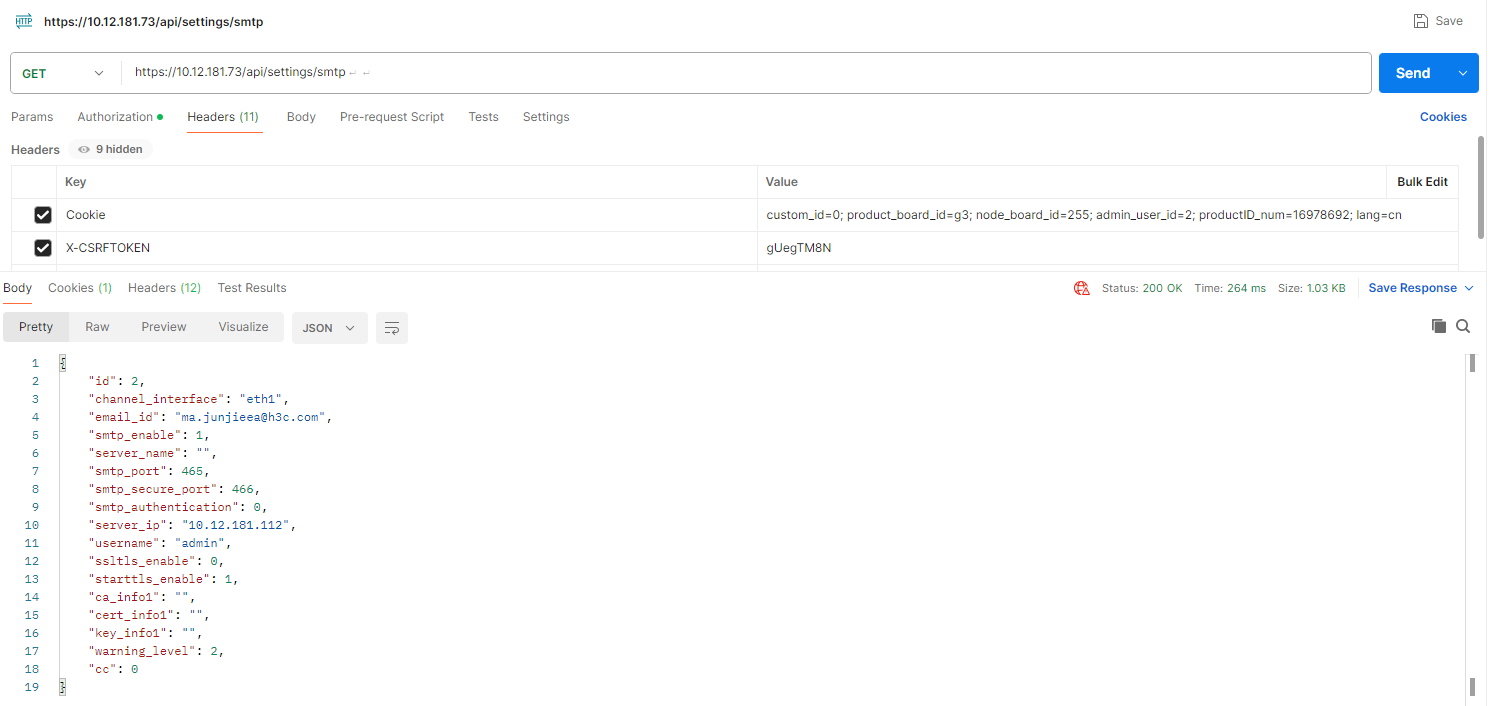Click the HTTP request type icon
The image size is (1492, 706).
(x=24, y=21)
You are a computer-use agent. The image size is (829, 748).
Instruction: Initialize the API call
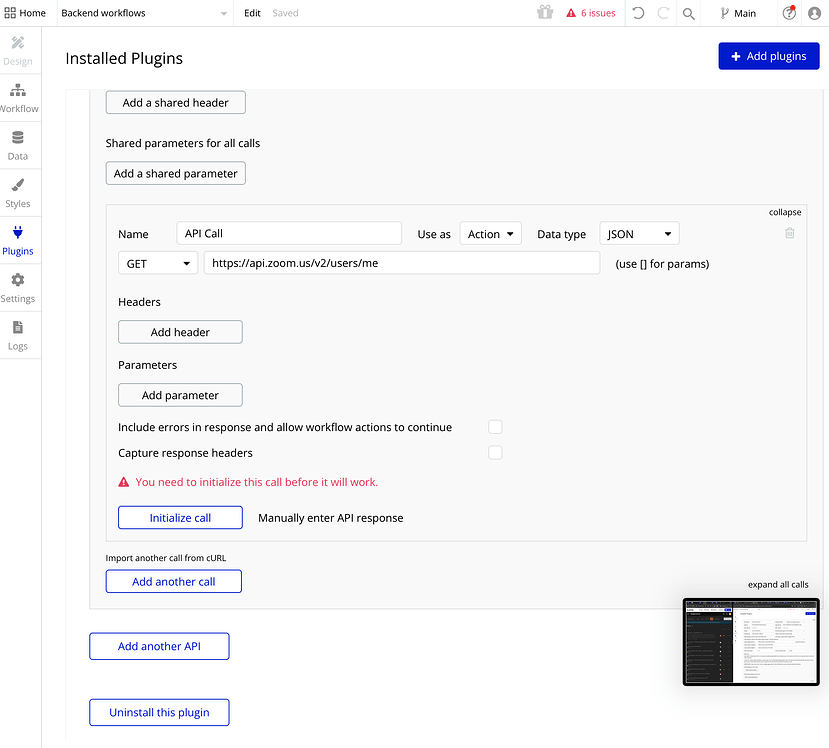(x=180, y=517)
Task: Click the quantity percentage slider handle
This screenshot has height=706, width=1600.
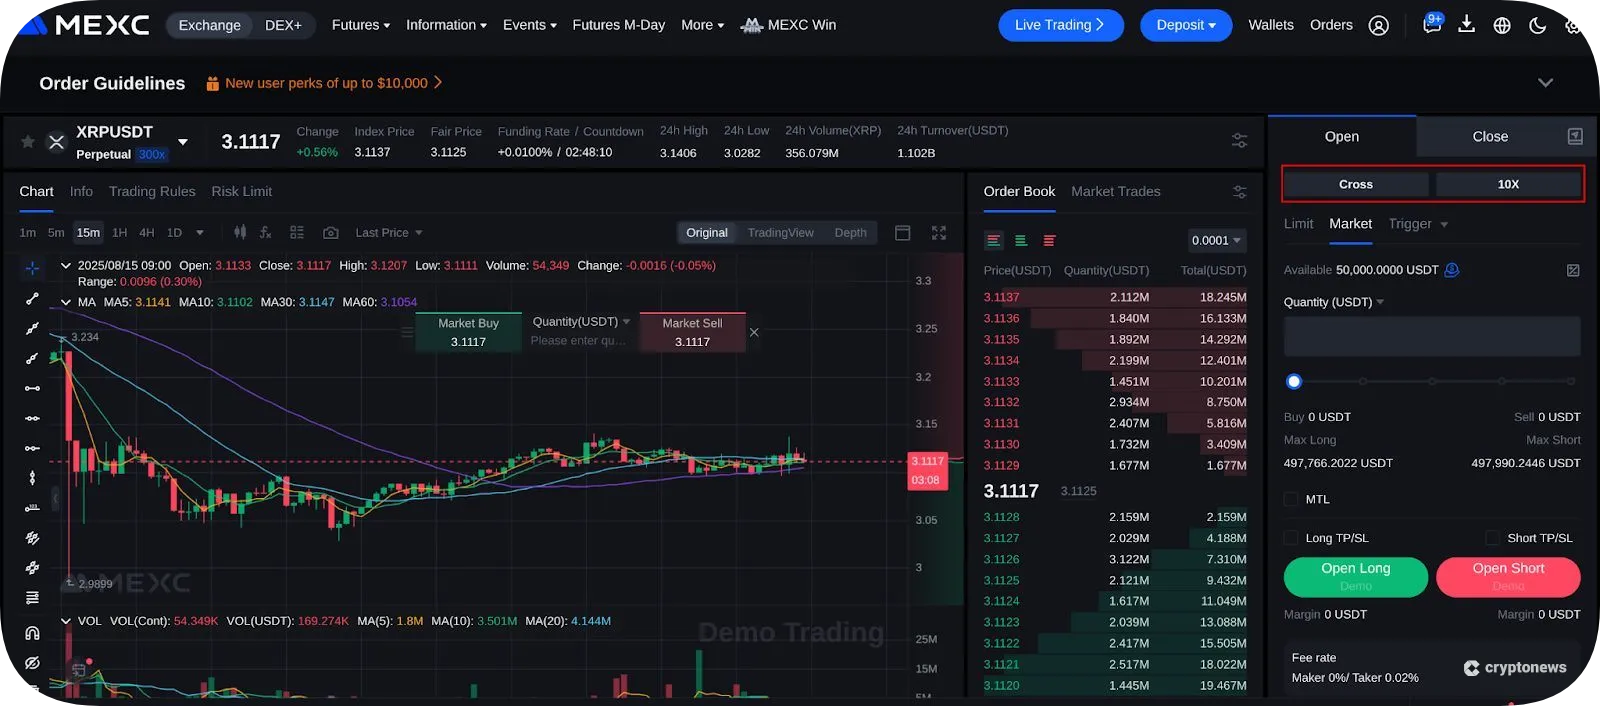Action: click(1294, 381)
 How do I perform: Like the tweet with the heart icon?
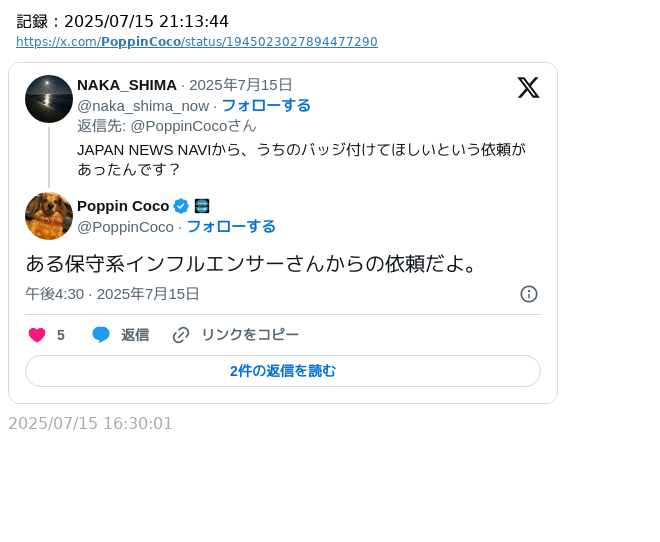coord(37,335)
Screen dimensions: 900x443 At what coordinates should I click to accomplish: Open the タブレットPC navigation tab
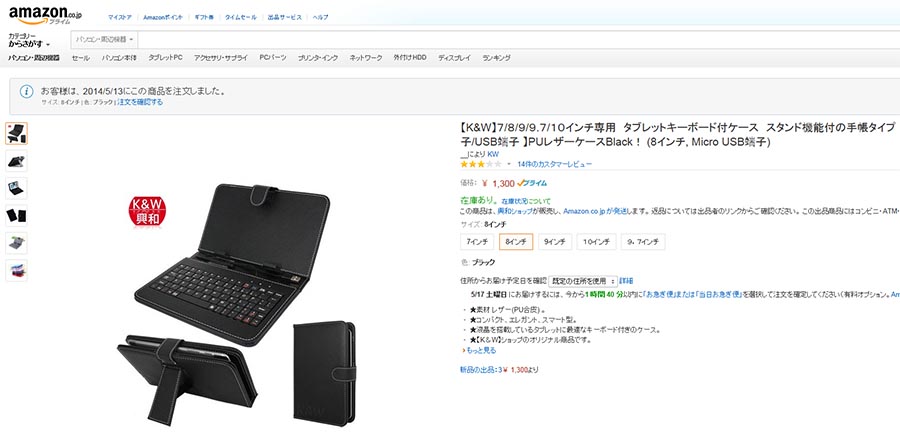coord(165,58)
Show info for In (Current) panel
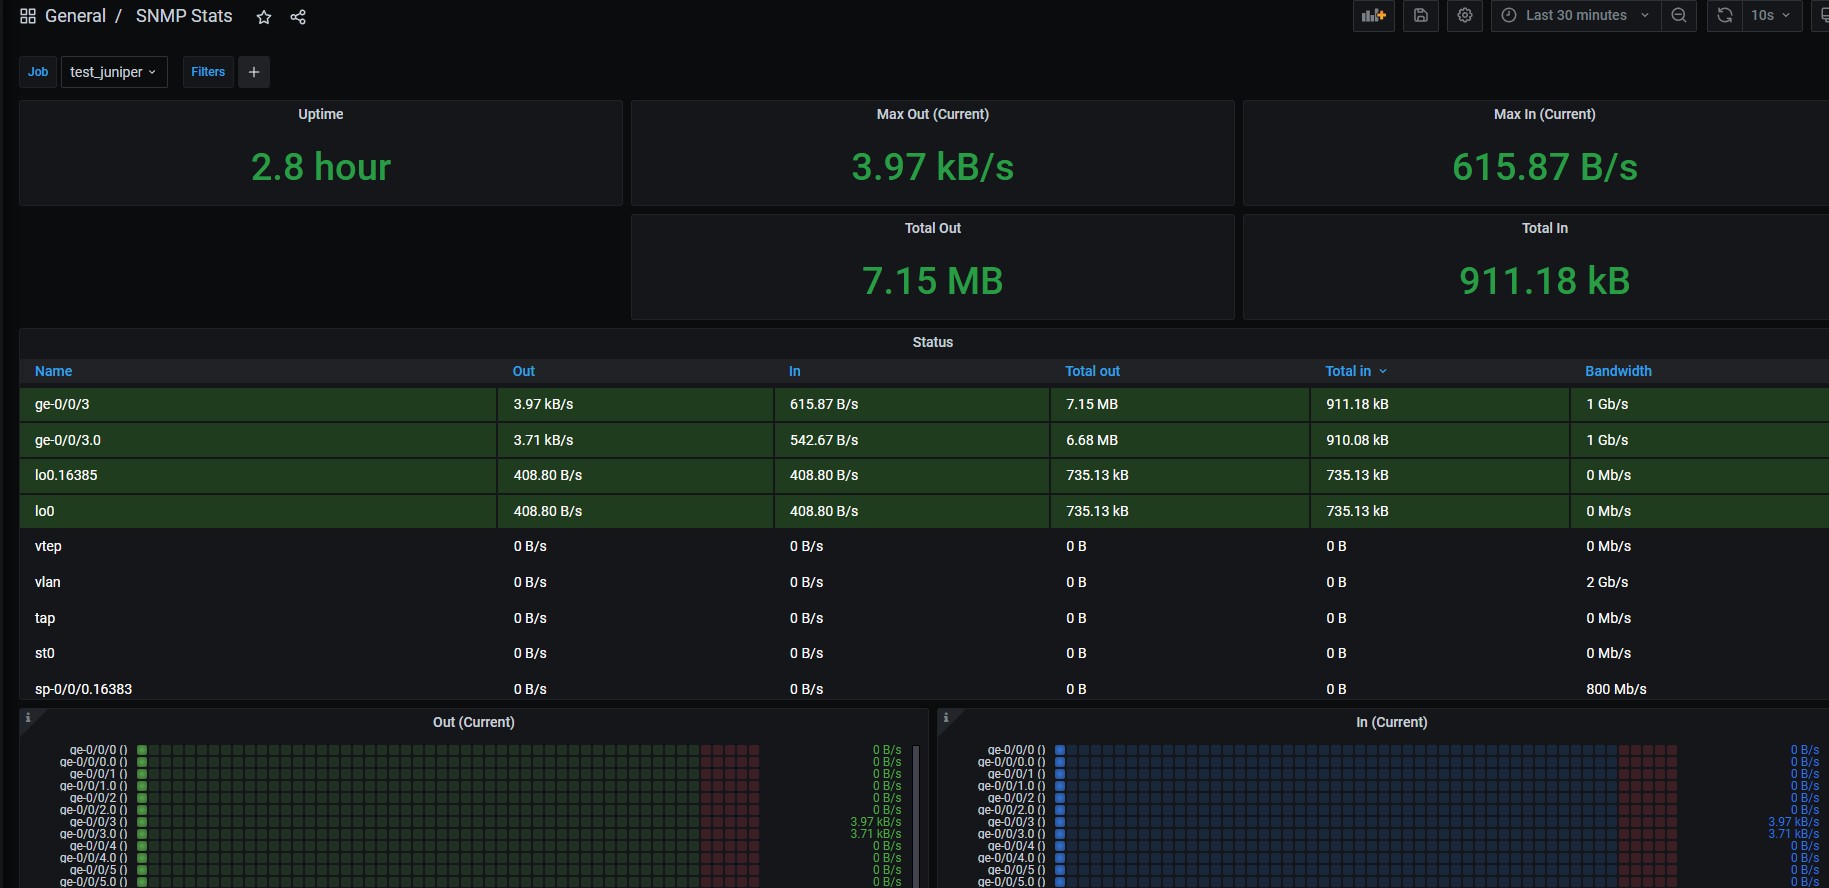Screen dimensions: 1829x888 pyautogui.click(x=946, y=718)
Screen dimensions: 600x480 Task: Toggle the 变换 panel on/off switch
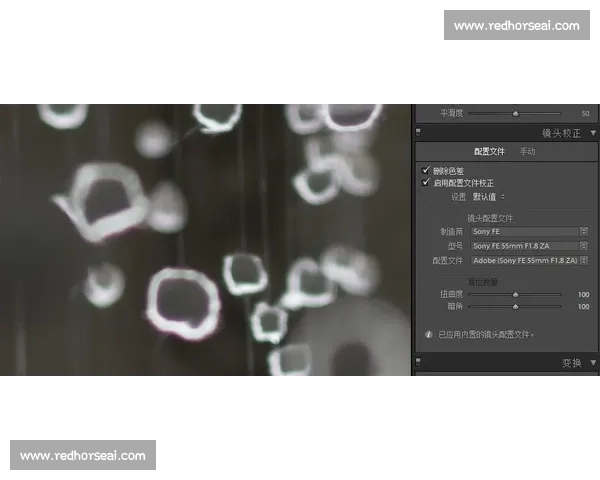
********
[YOUR OBJECTIVE]: Every line from the one containing "Instruction: Initialize the API call" through the last line of the data is to be retyped exactly, with nothing added and no pictures included.

[SOLUTION TO THIS TASK]:
Instruction: Initialize the API call
(x=180, y=517)
Task: Click the quantity percentage slider handle
This screenshot has height=706, width=1600.
Action: click(1294, 381)
 How do I perform: Like the tweet with the heart icon?
coord(37,335)
Screen dimensions: 900x443 At what coordinates should I click to accomplish: Open the タブレットPC navigation tab
coord(165,58)
Show info for In (Current) panel
Screen dimensions: 1829x888 pyautogui.click(x=946, y=718)
Screen dimensions: 600x480 Task: Toggle the 变换 panel on/off switch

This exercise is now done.